The OBS Studio approach has some advantages. One is that it has specific tools for toggling video on and off. You can preset these layouts – slides with your camera overlay, slides without, cameras in different locations – and quickly move between them using OBS Studio using the Multiview function.

This means that you’re not relying on any interaction between your virtual meeting software and your presentation. By the time Teams or Zoom receives a video signal from me, I am already sending everything I want them to have. I don’t have to worry about whether the manner in which the virtual meeting app handles the video camera will impact the PowerPoint Cameo functionality.

This may seem a quibble but one thing I worry about when doing a presentation is having the delivery messed up because of differences in delivery models. Have you ever given a presentation deck to someone else to show from the conference laptop or media deck at the back of the room, and find they have a Mac or can’t support the fonts you used?

The benefit to using the Cameo embed is that it forces you to reformat your slide presentation to ensure the video doesn’t overlap the content. It’s a more deliberate approach. However, you could also just place a box shape in your Slide Master to do the same thing, essentialy fencing off part of every slide to ensure the video doesn’t overlap. You could then remove the box shape before the presentation. This is an approach I’m toying with. Even if you wanted to later give this presentation in person, the blank space wouldn’t be a detriment.

PowerPoint in Presentation Mode

One PowerPoint failure I’ve seen frequently over the last few years is the failure to use Presentation mode. People will screen share a PowerPoint presentation and leave it in the edit mode. This eats up screen space with your PowerPoint ribbon and toolbars, among other things. There’s no reason to take this approach. You might as well just share a PDF, since all of the dynamic functionality of PowerPoint is flat in the editing view.

Ironically, OBS Studio would help with that. You can create a scene with PowerPoint in editing mode. Then resize the PowerPoint input so that you only see the slide contents. It works if your slide deck is flat, and avoids you having to worry about Presentation or Slideshow mode, if you’re on a single monitor.

I wondered about whether a PowerPoint web presentation would leverage the Cameo embed. It doesn’t. When I opened a slide deck in Microsoft Edge as a PowerPoint web presentation, the Cameo box was just a flat box. It doesn’t appear to send a request for the camera to the browser and does not have the toggle to activate or turn off the video stream.

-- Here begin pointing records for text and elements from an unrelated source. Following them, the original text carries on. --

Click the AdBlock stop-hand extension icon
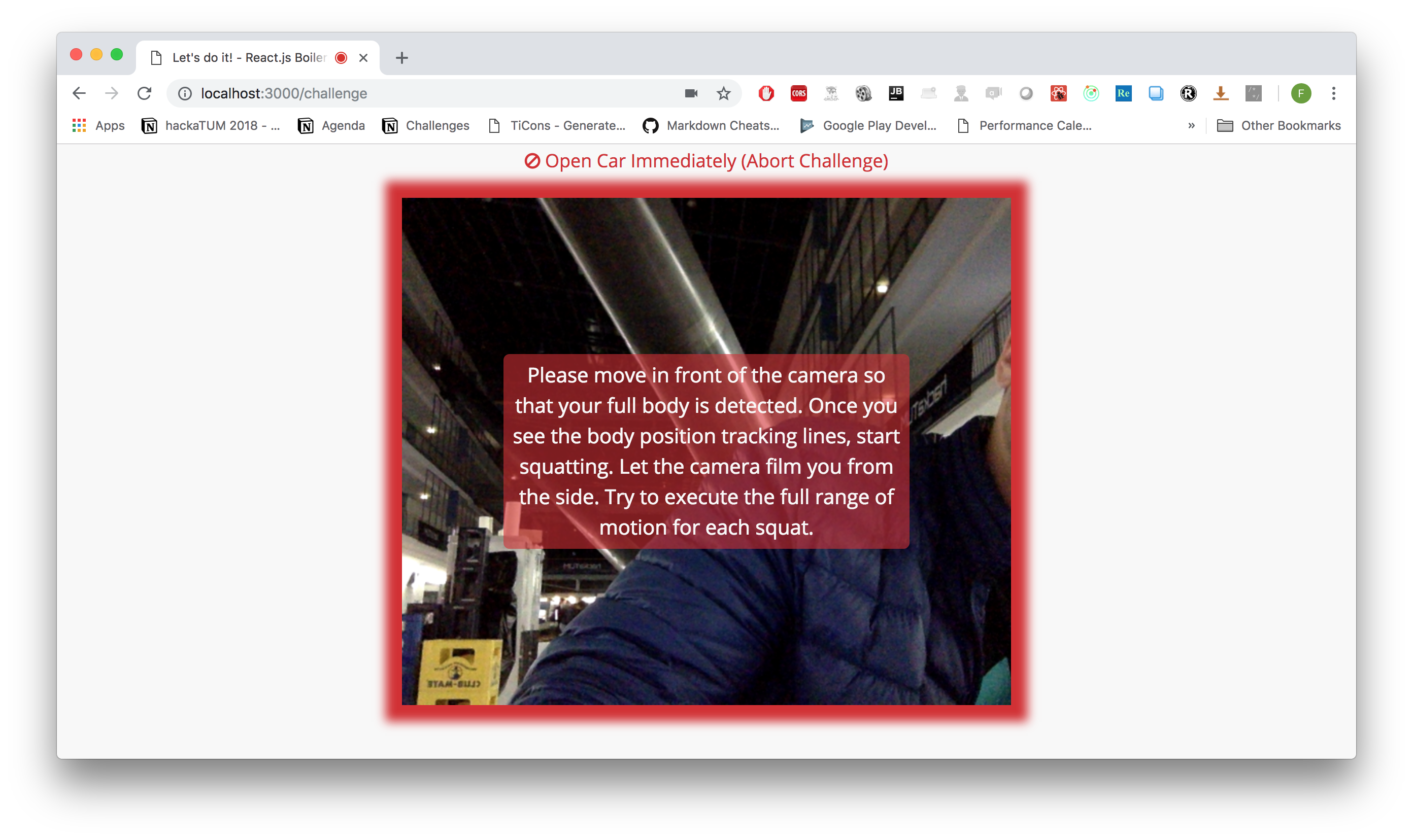Viewport: 1413px width, 840px height. point(766,93)
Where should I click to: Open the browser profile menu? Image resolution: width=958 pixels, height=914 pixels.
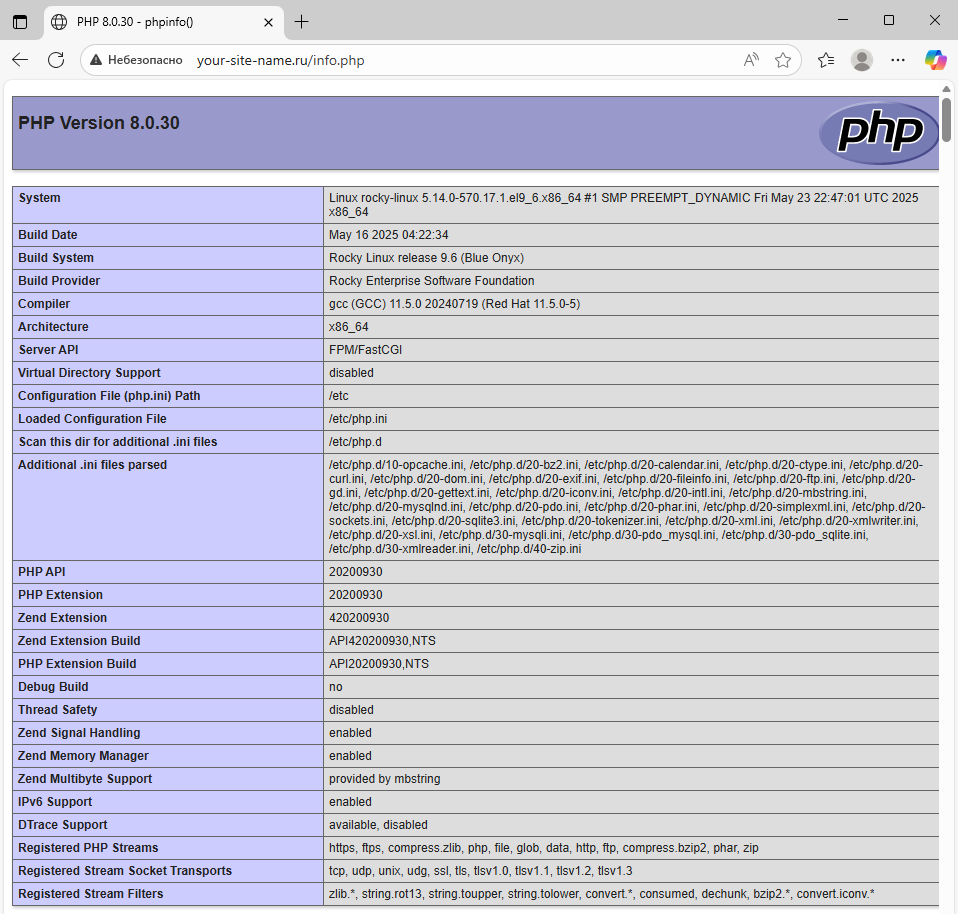861,60
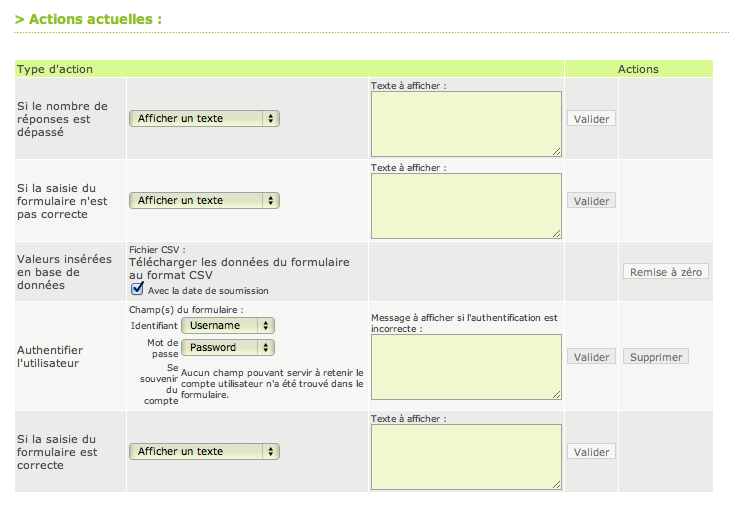Click Valider for 'nombre de réponses dépassé'
This screenshot has width=729, height=511.
[591, 118]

The nice thing about using the web presentation option is that it’s easy to make full screen (F12 in your browser) and the web browser is an ultralight tool. If Cameo worked, you could skip the virtual meeting app entirely, sending your camera video to the web browser presentation, which your audience could join directly over the web.

I use a dual monitor set up with Nvidia Surround to merge the desktops. Since PowerPoint isn’t smart enough to size its Slideshow mode, I have to turn off Surround. In that way, PowerPoint will stick to one monitor. I can have my virtual meeting app (Teams, Zoom) running on one monitor and PowerPoint in presentation mode on the other.

As I noted above, though, PowerPoint in slideshow mode seems to activate the camera in a way that blocks other apps from accessing it. You also can’t turn off the Cameo embed once you’re in a live presentation. This is a pretty significant hurdle.

All in all, Cameo seems like a bit of a novelty. The best use case that I can imagine is in a large conference hall where the speaker is small and the attendees can only see either their face or a presentation on the large screens behind the speaker. In that case, you could merge a person and a presentation to great effect.

It seems deficient in comparison to using OBS Studio or nothing at all. So long as participants can pin your video square in their virtual meeting window so it’s adjacent to your presentation, you may be better off doing that than using Cameo. OBS Studio is such a low barrier to entry, though, I think it makes more sense to use it for any virtual training or presentations.